Nor can we understand how a woman so entirely without the capacity for enjoyment as Kitty could have such a hunger for luxury and money. She is always discontented, always conscious, always examining herself, and always doing the thing she herself thinks wrong. There are two people in Kitty, a Becky Sharp and an Esther Lyon, and the permanent sense of incongruities in the heroine, of a double-heartedness which is impossible, destroys the reader's pleasure in watching her, and makes him eager for the end, which, when it comes, is not come ; for Miss Edwards, charmed with the charming though hollow figure she has created, promises a story of the life of Lady Bartelotte. If she gives it, she will do well to begin with an adventure which may make her heroine's character consistent, and either harden or soften her heart till she is either capable or incapable of deliberately giving pain.
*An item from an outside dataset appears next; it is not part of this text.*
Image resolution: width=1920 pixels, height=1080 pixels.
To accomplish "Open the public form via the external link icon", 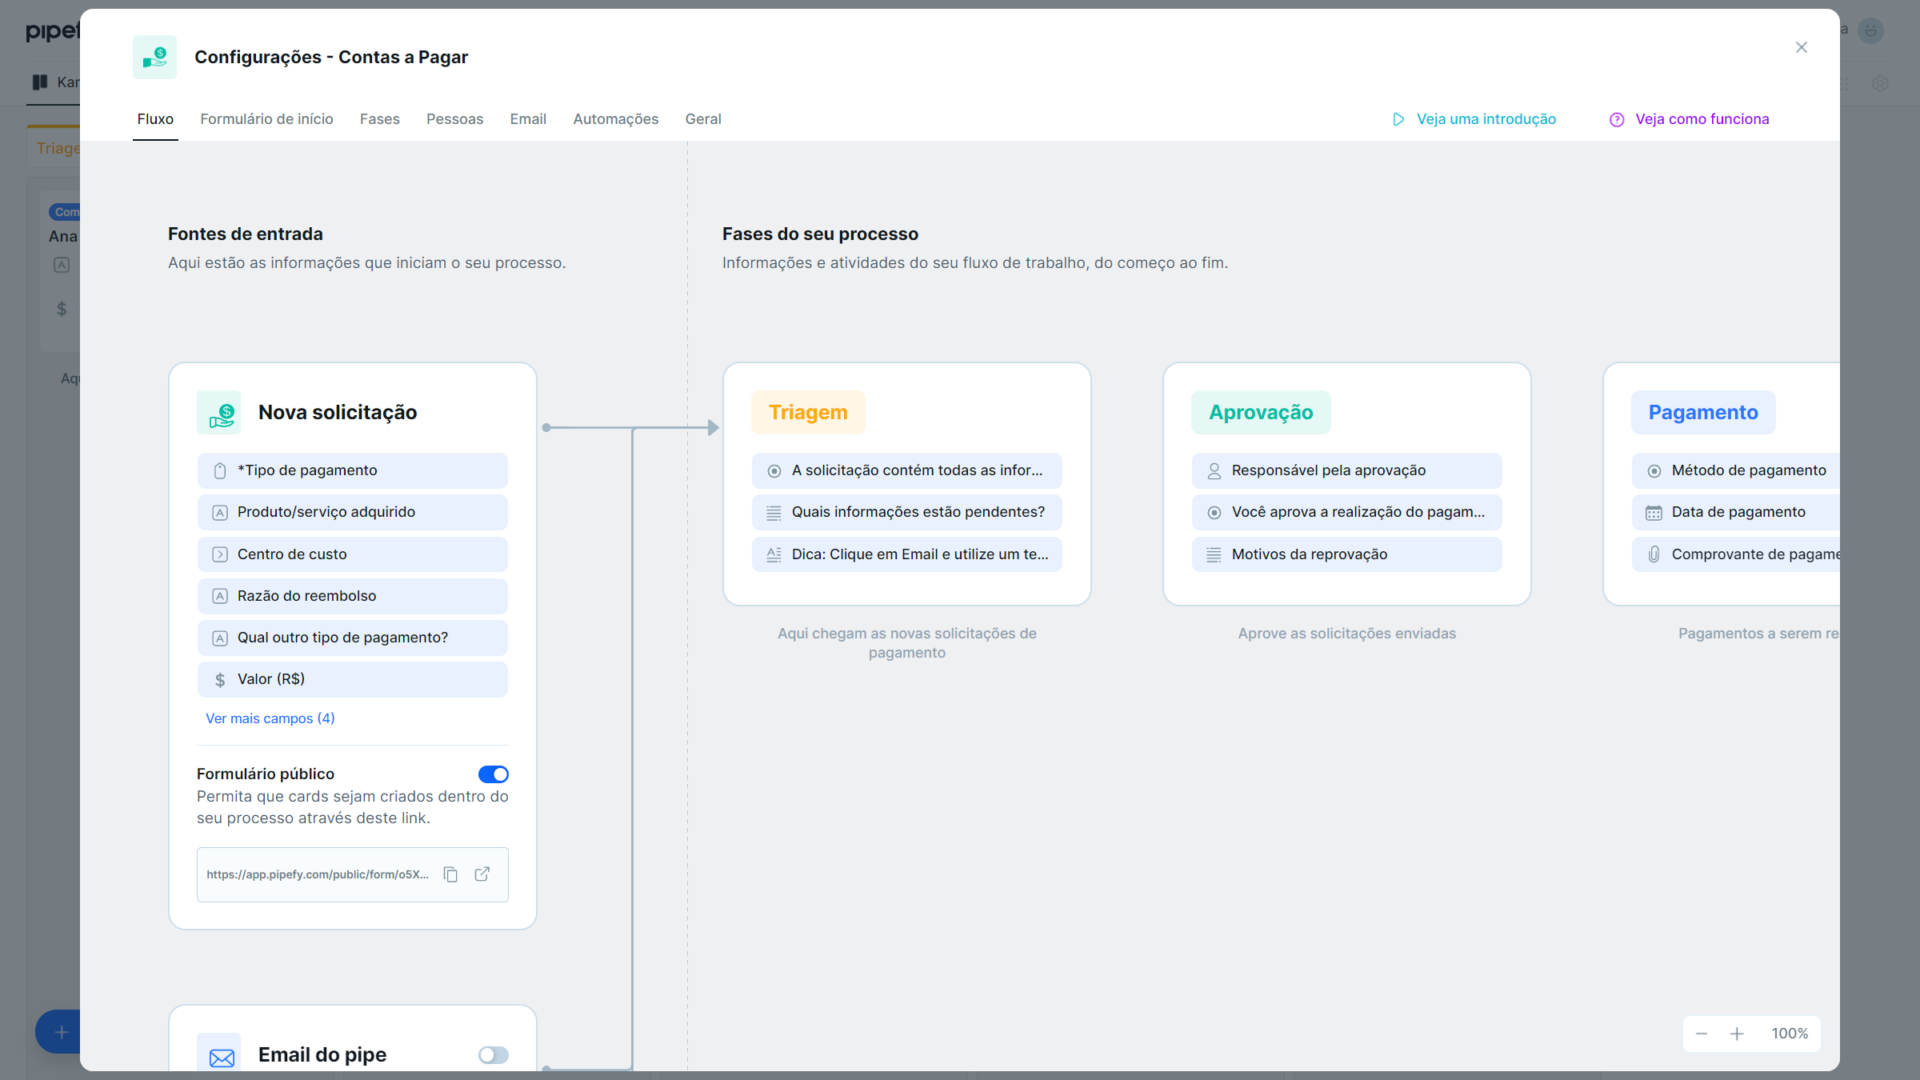I will click(483, 874).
At present she is too gentle to say " no " to a proposal by accepting which she breaks, and knows she breaks, the heart of the other man she really loves, an attitude of mind which may be interesting, but is too nearly impossible to excite the sympathy of ordinary readers. Kitty, too, though she has a conscience capable of regret, is throughout her life conscienceless. The notion that her conduct is utterly base, that she is a jilt of the worst kind, who twice sells herself for money and position, never crosses her mind, or crosses it only to make her more pitiful of herself, for not being able, as Miss Edwards puts it, to get rid of her Ego. Egotists of that kind are seldom charming inside, as Miss Edwards thinks Kitty, and least of all are they irresolute from good-nature and reluctance to give pain.